2.2.2. Deze bewezenverklaring steunt op de volgende bewijsmiddelen:
"1. een proces-verbaal van aangifte met nummer PL2540 2009088833-1, d.d. 7 december 2009 in de wettelijke vorm opgemaakt door de opsporingsambtenaar [verbalisant 1], - zakelijk weergegeven - inhoudende:
als verklaring van aangeefster [het slachtoffer]:
Op 6 december 2009 werd in Almere geweld tegen mij gepleegd. Ik wens aangifte te doen tegen een persoon met de voornaam [verdachte], een blanke jongen van ongeveer 17 jaar oud. In de nacht van zaterdag op zondag (het hof begrijpt: van 5 op 6 december 2009) was ik uit in Almere. Ik kwam [betrokkene 1], [betrokkene 2] en [verdachte] tegen.
Ik heb een vuistslag gekregen en kwam kennelijk knock-out op de grond te vallen. Ik voel nu pijn op mijn gelaatsstreek. Ik ben voor het door mij opgelopen letsel in het Flevoziekenhuis behandeld. Een MRI-scan heeft uitgewezen dat mijn linker oogkas een breuk heeft opgelopen ten gevolge van het op mijn gelaat toegepaste geweld.

* * * *

> _Opdrachten_:
1. Op welke datum werd volgens de bronpassage het proces-verbaal van aangifte opgemaakt?
2. Bewerk het deel van de bronpassage tussen "2.2.2. Deze bewezenverklaring" en "en [verdachte] tegen.", beide inbegrepen, en geef het opnieuw weer met "aangifte" vervangen door "melding".
De regels spelen hierbij geen enkele rol.

> _Verstrekte gegevens_:

* * * *

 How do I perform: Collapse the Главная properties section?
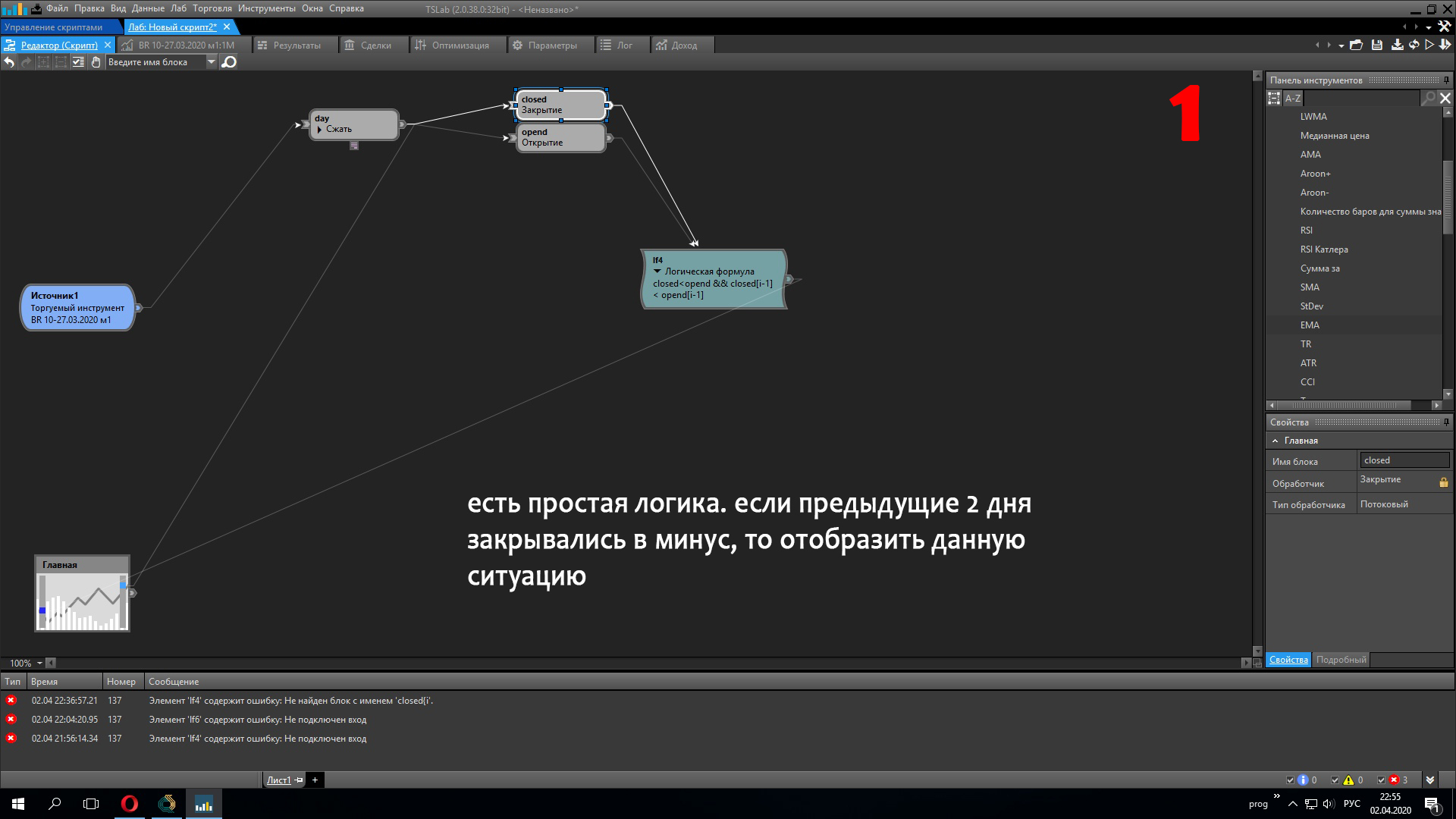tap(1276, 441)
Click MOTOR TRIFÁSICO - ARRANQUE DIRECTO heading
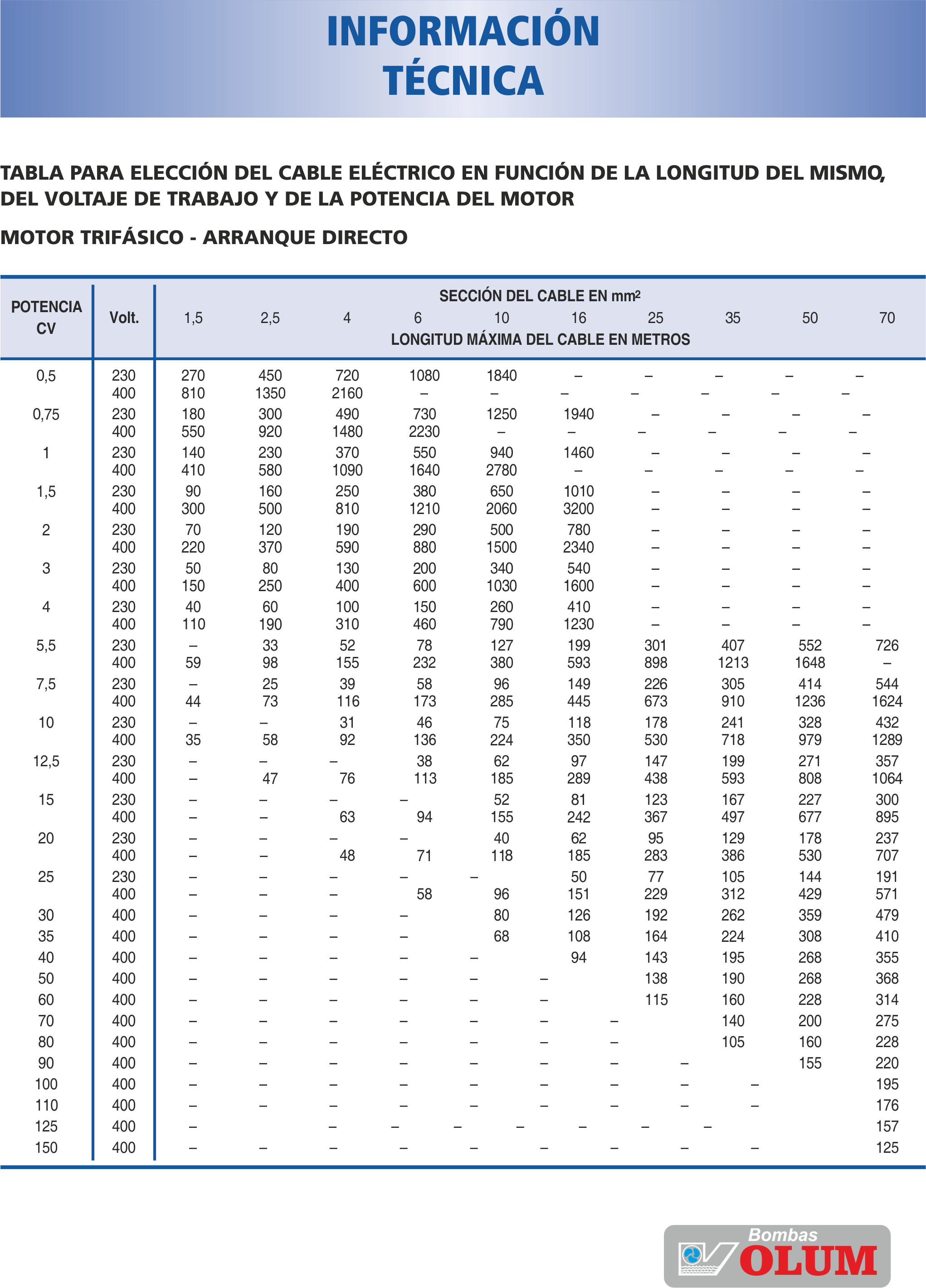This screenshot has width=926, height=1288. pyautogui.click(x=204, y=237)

* * * *

> _De resultaten_:
1. 7 december 2009

2.
2.2.2. Deze bewezenverklaring steunt op de volgende bewijsmiddelen:
"1. een proces-verbaal van melding met nummer PL2540 2009088833-1, d.d. 7 december 2009 in de wettelijke vorm opgemaakt door de opsporingsambtenaar [verbalisant 1], - zakelijk weergegeven - inhoudende:
als verklaring van aangeefster [het slachtoffer]:
Op 6 december 2009 werd in Almere geweld tegen mij gepleegd. Ik wens melding te doen tegen een persoon met de voornaam [verdachte], een blanke jongen van ongeveer 17 jaar oud. In de nacht van zaterdag op zondag (het hof begrijpt: van 5 op 6 december 2009) was ik uit in Almere. Ik kwam [betrokkene 1], [betrokkene 2] en [verdachte] tegen.